Échantillonnage dans un égout (Photo du symbole: Eawag, 2014)

Un test sur les eaux usées pourrait servir à la détection précoce d’une vague de coronavirus

3 avril 2020,

Les eaux usées contiennent des coronavirus excrétés par des personnes contaminées. Des chercheurs veulent en tirer parti : si l’on parvenait à y détecter les virus, cela permettrait vraisemblablement d’identifier une vague d’infections nettement plus tôt qu’en pratiquant des tests sur des individus présentant des symptômes. Christoph Ort, chercheur à l’Eawag nous a accordé une interview à ce propos.

Vous avez déjà prélevé des échantillons d'eaux usées dans le Tessin il y a quelques semaines, pourquoi ?

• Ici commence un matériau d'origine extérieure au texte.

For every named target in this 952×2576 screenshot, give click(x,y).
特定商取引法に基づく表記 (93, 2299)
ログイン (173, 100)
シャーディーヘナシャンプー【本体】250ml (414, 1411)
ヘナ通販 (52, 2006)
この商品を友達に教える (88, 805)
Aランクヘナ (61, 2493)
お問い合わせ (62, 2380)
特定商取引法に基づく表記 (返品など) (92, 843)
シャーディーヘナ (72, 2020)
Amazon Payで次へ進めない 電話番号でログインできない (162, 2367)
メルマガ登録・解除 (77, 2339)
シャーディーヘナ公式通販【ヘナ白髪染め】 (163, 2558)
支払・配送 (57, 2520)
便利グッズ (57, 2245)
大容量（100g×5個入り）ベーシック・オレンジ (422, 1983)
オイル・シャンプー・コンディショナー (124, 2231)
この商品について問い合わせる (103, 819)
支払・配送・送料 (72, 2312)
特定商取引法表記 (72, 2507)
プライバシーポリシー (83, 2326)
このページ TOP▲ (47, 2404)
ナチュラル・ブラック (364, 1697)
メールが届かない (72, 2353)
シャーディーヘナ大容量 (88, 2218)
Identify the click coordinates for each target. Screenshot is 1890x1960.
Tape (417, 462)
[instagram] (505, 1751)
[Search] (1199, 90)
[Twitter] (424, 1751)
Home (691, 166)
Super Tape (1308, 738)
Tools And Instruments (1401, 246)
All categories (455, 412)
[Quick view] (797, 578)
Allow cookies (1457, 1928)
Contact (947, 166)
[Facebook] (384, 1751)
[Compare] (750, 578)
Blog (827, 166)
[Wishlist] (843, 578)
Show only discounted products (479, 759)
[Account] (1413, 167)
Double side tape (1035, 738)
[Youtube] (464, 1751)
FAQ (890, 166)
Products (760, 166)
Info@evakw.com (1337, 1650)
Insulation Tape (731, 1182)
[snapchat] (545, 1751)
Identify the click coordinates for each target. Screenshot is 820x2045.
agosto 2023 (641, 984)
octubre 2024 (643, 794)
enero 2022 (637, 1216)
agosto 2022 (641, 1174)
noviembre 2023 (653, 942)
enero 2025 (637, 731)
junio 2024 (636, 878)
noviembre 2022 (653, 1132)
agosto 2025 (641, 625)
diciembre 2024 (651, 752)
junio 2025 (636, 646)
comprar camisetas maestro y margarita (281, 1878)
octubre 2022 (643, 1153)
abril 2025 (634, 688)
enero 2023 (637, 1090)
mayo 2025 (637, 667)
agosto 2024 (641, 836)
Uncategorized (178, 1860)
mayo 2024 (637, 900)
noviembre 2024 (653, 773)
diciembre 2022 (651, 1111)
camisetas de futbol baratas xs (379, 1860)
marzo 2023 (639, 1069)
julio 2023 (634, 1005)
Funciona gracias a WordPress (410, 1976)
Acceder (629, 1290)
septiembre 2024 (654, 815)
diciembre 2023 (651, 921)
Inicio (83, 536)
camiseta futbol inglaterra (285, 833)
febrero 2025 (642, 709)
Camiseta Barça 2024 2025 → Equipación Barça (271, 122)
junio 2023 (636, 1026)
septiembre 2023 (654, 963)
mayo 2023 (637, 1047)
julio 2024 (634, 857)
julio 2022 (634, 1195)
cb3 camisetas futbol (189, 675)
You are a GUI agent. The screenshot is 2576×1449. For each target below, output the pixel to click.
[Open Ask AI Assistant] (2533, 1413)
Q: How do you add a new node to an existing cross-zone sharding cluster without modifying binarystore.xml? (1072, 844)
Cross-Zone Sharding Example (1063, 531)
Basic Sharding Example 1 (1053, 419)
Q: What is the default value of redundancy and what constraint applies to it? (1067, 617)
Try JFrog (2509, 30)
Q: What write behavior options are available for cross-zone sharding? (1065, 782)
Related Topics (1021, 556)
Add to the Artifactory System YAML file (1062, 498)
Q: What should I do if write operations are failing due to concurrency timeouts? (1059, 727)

Christoph Ort (ingénieur en sciences de l’environnement) : Nous avons des années d'expérience en matière de mesure de drogues illicites dans les eaux usées, car celles-ci ne mentent pas et révèlent en quelques heures ce que les excrétions de la population contiennent. Nous avons pu ainsi apporter une aide aux épidémiologistes et aux spécialistes de la prévention des drogues en leur fournissant de nouveaux chiffres. Ainsi selon de premières indications de collègues néerlandais (voir le lien en bas de page), il s’avère que le virus SARS-CoV-2, responsable de la maladie COVID-19, est également présent dans les eaux usées. Nous sommes convaincus que les coronavirus peuvent non seulement être identifiés, mais aussi quantifiés, autrement dit décomptés. Dans l’idéal, il est possible à partir de là d’estimer le nombre de personnes malades. Selon l'état actuel des connaissances, nous devrions être en mesure de recenser un petit nombre de personnes malades parmi 100 000 personnes en bonne santé.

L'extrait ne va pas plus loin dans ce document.